DOCUMENT EXTRACT
◇ ◇ ◇

Modaser Islami, a consultant based in Kabul, also saw the procession arrive and said they were accompanied by around 200 people.
Islami, speaking to BuzzFeed News via messenger, said the group was exhausted, but that they would spend the day visiting mosques around the city and speaking to people. "They walked a LOT and couldn't take proper food as well," he said.
Latif said the men were carefully escorted by the police through the capital. "It really felt like a people's movement, because everyone felt embraced and welcomed and there were no special concessions made for some warlord or some politician," he said.
A groundbreaking cease-fire was announced by Afghanistan's leader Ashraf Gani, coinciding with Eid celebrations. For the first time in 23 years there was a formal pause in the fighting, with Taliban fighters entering cities like Kabul.
Latif said it was extraordinary to see "enemies embracing on the street, acknowledging that they are brothers tired of a war that is separating them."
But although some celebrated the ceasefire, many questioned letting the fighters back into the city — and whether the brief pause in hostilities would last.

◇ ◇ ◇

MATERIAL PROVIDED
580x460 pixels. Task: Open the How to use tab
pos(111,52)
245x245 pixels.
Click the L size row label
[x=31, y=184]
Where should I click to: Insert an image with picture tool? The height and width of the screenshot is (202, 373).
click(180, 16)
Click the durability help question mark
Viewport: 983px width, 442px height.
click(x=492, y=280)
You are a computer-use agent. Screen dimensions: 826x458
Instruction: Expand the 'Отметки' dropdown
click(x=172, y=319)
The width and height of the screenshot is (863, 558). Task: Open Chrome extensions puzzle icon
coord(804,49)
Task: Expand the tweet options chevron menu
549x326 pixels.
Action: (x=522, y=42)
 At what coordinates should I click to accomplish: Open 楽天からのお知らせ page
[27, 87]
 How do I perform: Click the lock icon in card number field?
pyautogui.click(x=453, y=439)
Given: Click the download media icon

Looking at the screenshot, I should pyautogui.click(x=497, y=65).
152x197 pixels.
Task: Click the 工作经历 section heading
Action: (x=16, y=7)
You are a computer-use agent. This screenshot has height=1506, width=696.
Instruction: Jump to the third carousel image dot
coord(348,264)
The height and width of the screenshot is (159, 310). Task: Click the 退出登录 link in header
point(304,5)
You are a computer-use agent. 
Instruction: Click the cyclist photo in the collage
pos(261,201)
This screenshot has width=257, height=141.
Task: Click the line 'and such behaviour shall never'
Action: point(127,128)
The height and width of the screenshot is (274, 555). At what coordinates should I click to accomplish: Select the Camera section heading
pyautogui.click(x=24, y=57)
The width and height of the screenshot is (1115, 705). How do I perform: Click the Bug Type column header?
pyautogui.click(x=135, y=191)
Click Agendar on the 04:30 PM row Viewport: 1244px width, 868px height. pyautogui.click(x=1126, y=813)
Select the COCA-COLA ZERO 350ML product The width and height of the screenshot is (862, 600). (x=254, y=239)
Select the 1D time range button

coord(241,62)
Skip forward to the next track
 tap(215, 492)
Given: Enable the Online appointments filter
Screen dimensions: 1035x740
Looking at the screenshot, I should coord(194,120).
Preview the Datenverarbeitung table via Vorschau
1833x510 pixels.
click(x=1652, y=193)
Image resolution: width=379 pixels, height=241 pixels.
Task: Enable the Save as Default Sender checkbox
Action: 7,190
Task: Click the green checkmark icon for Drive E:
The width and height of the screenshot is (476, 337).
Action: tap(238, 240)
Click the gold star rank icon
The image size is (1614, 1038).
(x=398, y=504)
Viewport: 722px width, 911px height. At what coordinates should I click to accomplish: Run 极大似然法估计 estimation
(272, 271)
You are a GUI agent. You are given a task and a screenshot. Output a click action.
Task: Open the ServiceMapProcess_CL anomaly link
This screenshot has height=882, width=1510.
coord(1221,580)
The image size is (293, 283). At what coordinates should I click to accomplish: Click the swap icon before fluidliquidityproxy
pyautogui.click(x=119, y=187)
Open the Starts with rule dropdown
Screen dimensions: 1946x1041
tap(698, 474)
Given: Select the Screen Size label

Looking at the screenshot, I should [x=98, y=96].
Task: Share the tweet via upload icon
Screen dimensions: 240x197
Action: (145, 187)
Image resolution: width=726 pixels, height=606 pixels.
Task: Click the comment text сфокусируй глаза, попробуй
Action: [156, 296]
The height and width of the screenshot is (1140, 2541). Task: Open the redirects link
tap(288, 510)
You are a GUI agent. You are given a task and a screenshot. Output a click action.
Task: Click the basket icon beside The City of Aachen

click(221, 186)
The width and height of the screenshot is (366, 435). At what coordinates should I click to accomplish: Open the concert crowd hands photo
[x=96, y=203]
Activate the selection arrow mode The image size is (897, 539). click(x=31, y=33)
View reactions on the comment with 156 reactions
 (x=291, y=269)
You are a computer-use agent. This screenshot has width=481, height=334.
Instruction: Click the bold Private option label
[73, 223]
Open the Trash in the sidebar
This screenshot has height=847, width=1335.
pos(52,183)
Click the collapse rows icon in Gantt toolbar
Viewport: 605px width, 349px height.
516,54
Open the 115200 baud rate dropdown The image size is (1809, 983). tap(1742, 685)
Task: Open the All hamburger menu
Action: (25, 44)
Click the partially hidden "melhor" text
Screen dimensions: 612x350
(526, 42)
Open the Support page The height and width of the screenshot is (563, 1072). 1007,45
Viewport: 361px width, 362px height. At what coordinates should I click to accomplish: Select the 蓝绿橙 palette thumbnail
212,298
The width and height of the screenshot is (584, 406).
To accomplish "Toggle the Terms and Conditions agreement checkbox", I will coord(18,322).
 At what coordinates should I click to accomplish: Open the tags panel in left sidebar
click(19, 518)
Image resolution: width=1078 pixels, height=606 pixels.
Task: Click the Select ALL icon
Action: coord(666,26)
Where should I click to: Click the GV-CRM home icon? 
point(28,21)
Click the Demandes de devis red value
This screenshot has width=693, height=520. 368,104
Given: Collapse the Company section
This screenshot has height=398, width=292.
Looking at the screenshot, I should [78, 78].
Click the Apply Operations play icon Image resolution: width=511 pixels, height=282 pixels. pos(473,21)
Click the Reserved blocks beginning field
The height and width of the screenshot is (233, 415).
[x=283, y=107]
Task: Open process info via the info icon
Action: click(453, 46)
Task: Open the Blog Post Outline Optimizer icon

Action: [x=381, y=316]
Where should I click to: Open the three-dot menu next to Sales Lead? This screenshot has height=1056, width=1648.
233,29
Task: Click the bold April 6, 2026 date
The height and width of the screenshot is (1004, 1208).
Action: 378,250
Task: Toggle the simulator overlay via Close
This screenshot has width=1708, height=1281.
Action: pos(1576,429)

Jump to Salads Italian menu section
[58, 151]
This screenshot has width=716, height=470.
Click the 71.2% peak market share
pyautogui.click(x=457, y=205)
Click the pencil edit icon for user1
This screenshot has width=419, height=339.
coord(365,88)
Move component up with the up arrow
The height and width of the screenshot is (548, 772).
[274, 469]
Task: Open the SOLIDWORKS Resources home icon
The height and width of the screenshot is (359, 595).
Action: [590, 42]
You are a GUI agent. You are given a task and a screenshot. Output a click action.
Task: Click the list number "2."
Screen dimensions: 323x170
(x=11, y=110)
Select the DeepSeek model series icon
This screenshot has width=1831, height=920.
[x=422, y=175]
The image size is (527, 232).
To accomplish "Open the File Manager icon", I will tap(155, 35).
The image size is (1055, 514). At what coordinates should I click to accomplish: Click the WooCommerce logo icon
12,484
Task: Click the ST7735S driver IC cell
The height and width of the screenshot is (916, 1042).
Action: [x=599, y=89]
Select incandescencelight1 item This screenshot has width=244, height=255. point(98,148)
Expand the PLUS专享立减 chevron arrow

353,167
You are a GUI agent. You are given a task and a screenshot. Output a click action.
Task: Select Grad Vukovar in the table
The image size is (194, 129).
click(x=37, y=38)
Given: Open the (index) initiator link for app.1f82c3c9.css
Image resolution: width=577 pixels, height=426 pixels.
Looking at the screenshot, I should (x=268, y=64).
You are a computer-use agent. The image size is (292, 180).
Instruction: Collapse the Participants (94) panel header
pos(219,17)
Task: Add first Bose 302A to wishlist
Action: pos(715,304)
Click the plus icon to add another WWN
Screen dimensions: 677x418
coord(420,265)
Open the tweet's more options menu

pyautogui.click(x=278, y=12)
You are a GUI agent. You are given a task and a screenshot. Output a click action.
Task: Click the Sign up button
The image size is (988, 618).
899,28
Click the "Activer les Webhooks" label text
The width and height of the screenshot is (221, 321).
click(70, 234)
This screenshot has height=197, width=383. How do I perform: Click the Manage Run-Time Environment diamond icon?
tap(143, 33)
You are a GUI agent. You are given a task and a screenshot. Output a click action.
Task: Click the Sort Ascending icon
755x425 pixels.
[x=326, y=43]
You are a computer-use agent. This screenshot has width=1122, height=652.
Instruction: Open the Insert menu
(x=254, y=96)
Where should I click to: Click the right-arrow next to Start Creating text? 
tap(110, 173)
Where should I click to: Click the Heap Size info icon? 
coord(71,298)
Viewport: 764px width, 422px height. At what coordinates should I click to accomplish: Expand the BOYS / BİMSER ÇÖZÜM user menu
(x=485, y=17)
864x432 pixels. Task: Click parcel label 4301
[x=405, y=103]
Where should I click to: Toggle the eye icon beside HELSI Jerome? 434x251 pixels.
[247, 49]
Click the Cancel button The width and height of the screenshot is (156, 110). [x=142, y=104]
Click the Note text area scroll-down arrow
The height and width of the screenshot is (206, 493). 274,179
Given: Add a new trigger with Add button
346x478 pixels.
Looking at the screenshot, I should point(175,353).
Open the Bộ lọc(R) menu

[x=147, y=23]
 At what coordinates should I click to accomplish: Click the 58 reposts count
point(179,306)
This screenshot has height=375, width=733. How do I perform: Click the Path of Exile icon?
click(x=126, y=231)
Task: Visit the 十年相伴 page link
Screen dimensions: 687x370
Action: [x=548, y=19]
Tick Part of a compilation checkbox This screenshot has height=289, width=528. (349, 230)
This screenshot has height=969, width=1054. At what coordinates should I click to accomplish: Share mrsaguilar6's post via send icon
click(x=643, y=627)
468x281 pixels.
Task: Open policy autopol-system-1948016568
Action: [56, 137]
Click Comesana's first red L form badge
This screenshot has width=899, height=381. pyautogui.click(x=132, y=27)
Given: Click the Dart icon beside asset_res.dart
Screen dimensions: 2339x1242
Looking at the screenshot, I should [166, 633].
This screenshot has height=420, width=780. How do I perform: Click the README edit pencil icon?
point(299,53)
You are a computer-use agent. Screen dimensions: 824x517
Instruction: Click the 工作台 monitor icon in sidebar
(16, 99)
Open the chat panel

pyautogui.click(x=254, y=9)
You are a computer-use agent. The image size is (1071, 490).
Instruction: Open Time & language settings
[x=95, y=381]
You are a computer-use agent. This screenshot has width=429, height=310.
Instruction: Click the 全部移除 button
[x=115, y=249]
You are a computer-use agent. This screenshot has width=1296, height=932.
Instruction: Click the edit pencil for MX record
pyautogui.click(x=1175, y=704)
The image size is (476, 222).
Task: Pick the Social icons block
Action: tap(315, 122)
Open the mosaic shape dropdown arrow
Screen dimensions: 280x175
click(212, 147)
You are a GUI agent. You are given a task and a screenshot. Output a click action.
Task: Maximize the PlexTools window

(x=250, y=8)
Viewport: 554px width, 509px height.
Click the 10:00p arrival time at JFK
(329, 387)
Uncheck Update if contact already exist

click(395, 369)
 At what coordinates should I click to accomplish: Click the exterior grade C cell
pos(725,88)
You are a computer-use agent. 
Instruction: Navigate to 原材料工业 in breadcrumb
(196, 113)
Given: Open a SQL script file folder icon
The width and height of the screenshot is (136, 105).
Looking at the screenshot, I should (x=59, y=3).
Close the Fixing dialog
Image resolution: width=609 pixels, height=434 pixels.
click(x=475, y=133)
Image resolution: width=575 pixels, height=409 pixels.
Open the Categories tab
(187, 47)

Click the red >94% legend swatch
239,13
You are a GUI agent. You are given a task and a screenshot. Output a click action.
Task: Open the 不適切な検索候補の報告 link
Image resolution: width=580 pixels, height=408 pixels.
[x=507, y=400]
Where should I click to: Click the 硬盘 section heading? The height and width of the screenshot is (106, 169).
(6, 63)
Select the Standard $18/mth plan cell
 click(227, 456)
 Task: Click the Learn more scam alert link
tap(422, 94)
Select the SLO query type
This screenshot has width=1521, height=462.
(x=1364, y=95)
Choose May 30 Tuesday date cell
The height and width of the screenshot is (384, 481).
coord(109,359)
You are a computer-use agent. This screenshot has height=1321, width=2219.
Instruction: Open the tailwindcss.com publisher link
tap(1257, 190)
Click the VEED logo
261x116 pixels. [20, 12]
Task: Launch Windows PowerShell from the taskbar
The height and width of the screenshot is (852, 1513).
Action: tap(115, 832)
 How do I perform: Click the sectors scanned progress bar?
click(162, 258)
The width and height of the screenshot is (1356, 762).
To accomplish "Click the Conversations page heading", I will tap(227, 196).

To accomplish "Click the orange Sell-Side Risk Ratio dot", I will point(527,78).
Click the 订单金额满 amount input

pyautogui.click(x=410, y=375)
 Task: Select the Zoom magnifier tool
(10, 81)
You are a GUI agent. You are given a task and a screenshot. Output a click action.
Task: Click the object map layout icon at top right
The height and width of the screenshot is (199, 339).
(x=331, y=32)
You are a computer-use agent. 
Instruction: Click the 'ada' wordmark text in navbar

◇ ◇ ◇

GIVEN PROBLEM 1
Rename "Online appointments" to "Virtual appointments" in the records from the line containing "Select the COCA-COLA" through the line containing "Action: 7,190", and give only those lines back with nothing else altered.
GIVEN PROBLEM 2
Write what comes next in the account of the peace marchers arriving in Kabul during the Eid cease-fire.

TASK ANSWER 1
Select the COCA-COLA ZERO 350ML product The width and height of the screenshot is (862, 600). (x=254, y=239)
Select the 1D time range button

coord(241,62)
Skip forward to the next track
 tap(215, 492)
Given: Enable the Virtual appointments filter
Screen dimensions: 1035x740
Looking at the screenshot, I should coord(194,120).
Preview the Datenverarbeitung table via Vorschau
1833x510 pixels.
click(x=1652, y=193)
Image resolution: width=379 pixels, height=241 pixels.
Task: Enable the Save as Default Sender checkbox
Action: 7,190

TASK ANSWER 2
Sadly, the violence was not stopped entirely: a suicide bomber detonated his device in a crowd in Jalalabad, killing at least 18, and the Islamic state claimed an attack on a group of Taliban leaders that killed 36.
But, Latif explained, today the city came out to embrace the young, injured, and old men who had made the journey – shrugging off their tiredness after celebrating Eid. "The Abdur Rahman mosque was full of people, media, supporters who had come to greet them, including women, and of the marchers themselves," he said.
It had been a remarkable week, he said, "seeing people willing to risk so much, and put up with so much difficulty, walking through the heat, hungry and thirsty through Ramadan, just to call for peace."